**Exercise goal**.
The answer must consist solely of the lines from the line with "The image size is (692, 668)." to the end of the data below, transcribed exactly and with no pictures.

######

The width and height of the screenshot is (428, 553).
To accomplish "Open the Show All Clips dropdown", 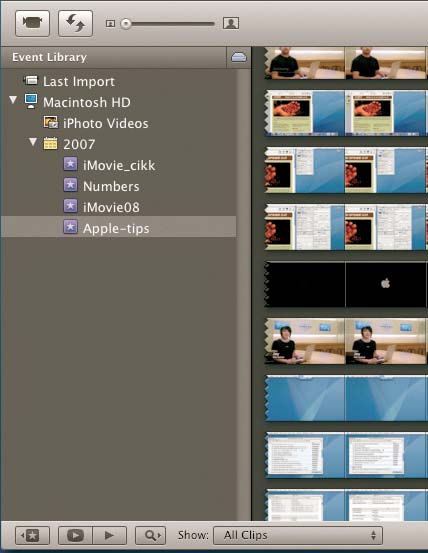I will 298,535.
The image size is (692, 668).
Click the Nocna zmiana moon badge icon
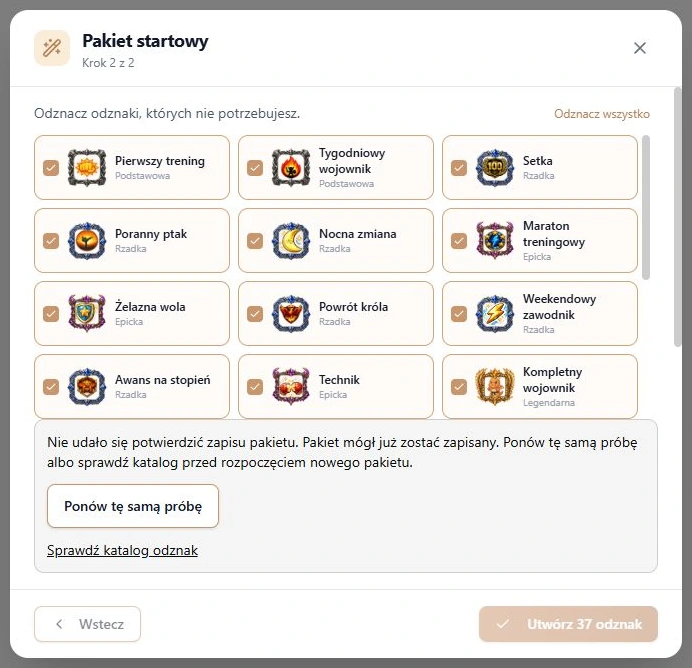291,241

######

**Answer for this exercise**.
The image size is (692, 668).
Click the Nocna zmiana moon badge icon
291,241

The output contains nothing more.